Quantum interference in superposed lattices

Author:

Feng Yejun1,Wang Yishu23,Rosenbaum T. F.4ORCID,Littlewood P. B.56ORCID,Chen Hua7ORCID

Affiliation:

1. Okinawa Institute of Science and Technology Graduate University, Onna, Okinawa 904-0495, Japan

2. Department of Materials Science and Engineering, University of Tennessee, Knoxville, TN 37996

3. Department of Physics and Astronomy, University of Tennessee, Knoxville, TN 37996

4. Division of Physics, Mathematics, and Astronomy, California Institute of Technology, Pasadena, CA 91125

5. The James Franck Institute and Department of Physics, The University of Chicago, Chicago, IL 60637

6. School of Physics and Astronomy, University of St Andrews, St Andrews KY16 9SS, United Kingdom

7. Department of Physics, Colorado State University, Fort Collins, CO 80523

Abstract

Charge transport in solids at low temperature reveals a material’s mesoscopic properties and structure. Under a magnetic field, Shubnikov–de Haas (SdH) oscillations inform complex quantum transport phenomena that are not limited by the ground state characteristics and have facilitated extensive explorations of quantum and topological interest in two- and three-dimensional materials. Here, in elemental metal Cr with two incommensurately superposed lattices of ions and a spin-density-wave ground state, we reveal that the phases of several low-frequency SdH oscillations in σ xx   ( ρ xx ) and σ yy   ( ρ yy ) are no longer identical but opposite.
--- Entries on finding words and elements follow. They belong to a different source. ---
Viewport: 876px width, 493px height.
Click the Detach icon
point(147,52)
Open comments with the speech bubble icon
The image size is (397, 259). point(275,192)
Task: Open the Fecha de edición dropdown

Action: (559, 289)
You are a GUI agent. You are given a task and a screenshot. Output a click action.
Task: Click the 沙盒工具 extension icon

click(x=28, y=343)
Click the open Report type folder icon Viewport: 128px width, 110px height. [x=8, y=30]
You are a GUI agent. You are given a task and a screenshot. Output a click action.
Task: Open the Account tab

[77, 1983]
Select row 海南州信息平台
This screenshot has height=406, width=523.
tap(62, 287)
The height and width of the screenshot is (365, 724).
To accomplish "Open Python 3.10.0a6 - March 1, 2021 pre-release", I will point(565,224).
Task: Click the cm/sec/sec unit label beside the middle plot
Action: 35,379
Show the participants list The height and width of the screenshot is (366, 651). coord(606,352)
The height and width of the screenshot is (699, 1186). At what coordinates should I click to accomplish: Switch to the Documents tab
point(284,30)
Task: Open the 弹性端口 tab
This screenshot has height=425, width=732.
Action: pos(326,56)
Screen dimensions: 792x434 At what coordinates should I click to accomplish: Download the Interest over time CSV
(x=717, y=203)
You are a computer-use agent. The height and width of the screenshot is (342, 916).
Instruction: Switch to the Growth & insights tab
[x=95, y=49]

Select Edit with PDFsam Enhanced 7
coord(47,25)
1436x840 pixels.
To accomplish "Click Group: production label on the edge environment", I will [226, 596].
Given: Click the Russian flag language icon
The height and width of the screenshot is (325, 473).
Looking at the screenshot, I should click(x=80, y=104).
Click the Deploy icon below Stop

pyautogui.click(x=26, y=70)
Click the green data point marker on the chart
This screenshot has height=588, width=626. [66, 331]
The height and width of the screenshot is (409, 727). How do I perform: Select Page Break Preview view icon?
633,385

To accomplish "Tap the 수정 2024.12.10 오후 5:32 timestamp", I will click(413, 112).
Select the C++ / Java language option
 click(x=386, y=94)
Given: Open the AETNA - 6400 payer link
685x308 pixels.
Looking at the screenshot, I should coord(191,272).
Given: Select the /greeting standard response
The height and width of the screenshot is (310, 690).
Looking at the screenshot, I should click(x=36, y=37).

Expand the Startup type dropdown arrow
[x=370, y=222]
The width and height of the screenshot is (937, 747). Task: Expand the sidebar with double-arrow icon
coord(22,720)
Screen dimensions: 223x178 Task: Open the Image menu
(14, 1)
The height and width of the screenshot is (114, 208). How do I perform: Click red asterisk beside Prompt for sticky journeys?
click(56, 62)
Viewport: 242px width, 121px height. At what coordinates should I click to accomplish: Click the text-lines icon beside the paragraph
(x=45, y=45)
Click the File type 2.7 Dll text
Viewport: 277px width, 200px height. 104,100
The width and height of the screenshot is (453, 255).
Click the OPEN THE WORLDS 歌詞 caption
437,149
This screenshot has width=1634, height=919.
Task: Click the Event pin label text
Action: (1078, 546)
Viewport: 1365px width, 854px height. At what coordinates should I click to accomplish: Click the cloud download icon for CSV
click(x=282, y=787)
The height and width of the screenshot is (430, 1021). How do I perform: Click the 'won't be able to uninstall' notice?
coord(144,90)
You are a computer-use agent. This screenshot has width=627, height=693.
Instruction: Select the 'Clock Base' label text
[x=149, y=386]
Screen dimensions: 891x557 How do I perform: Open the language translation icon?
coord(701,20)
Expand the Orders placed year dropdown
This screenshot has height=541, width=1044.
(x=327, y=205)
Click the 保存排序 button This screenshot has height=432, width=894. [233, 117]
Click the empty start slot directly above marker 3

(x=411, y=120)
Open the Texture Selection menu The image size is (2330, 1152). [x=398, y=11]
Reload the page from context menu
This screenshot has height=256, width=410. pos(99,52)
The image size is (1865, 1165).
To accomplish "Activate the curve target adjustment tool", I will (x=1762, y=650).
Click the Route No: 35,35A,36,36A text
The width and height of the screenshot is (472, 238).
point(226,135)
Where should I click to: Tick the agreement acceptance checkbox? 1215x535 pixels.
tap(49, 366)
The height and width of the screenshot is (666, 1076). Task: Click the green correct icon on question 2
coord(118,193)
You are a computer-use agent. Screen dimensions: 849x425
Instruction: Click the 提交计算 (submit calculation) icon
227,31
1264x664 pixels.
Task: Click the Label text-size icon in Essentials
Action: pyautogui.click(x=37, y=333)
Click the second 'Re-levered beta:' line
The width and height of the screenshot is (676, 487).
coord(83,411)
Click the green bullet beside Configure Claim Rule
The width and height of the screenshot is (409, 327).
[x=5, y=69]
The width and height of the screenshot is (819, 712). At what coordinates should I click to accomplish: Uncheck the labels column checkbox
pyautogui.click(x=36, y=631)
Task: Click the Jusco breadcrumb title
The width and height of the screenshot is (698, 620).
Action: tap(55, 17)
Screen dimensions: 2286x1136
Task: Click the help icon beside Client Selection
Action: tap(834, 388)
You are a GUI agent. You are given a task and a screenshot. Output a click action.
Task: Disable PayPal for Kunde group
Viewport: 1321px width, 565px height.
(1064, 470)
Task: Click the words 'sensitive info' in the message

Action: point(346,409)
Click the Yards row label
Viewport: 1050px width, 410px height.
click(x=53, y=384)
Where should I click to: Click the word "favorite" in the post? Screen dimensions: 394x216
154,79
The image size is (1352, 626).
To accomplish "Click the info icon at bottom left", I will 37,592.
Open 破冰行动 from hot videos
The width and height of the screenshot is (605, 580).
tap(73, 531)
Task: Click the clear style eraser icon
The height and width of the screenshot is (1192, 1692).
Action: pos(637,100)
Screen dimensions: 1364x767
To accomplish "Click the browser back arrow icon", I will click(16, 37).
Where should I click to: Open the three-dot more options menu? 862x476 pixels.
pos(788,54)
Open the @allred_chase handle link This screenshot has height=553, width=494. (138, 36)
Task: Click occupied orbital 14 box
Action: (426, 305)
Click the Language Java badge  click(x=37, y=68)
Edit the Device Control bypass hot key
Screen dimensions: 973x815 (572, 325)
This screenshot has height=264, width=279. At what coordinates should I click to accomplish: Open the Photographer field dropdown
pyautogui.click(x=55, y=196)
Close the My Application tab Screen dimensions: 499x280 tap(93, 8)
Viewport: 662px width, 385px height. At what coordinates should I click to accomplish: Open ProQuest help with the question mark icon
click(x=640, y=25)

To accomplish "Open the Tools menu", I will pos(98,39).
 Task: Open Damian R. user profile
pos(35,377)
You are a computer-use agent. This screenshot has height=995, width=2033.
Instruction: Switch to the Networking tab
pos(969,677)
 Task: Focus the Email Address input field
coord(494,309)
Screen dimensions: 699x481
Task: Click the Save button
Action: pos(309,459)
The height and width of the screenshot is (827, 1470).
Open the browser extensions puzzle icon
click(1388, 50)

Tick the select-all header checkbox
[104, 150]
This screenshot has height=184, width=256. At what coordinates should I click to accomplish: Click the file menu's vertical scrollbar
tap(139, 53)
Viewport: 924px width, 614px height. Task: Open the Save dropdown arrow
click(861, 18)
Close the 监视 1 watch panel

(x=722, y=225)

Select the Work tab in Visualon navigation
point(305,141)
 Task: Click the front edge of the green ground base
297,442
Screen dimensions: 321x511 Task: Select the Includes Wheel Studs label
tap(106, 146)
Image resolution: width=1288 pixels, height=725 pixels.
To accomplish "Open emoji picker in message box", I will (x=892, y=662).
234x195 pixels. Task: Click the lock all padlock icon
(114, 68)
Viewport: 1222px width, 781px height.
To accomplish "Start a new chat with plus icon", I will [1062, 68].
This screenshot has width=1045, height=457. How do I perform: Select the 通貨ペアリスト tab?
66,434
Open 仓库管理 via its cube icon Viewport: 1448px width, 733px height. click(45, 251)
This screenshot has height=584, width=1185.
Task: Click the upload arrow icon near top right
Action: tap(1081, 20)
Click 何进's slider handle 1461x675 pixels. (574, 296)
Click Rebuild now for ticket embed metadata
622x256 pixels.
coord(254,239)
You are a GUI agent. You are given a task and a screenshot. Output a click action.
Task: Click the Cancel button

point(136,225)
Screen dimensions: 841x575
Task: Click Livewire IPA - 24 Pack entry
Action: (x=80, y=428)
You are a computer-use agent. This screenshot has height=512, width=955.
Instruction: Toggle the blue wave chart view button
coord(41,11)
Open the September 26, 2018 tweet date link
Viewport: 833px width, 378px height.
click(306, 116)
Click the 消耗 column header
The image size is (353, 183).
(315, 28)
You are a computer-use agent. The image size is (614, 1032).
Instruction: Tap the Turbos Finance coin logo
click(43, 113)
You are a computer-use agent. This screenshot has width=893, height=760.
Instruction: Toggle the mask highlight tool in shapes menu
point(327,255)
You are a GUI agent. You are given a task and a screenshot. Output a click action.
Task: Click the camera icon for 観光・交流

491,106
These relationships contrast with the SdH oscillations from normal cyclotron orbits that maintain identical phases between σ xx   ( ρ xx ) and σ yy   ( ρ yy )  . We trace the origin of the low-frequency SdH oscillations to quantum interference effects arising from the incommensurate orbits of Cr’s superposed reciprocal lattices and explain the observed π -phase shift by the reconnection of anisotropic joint open and closed orbits.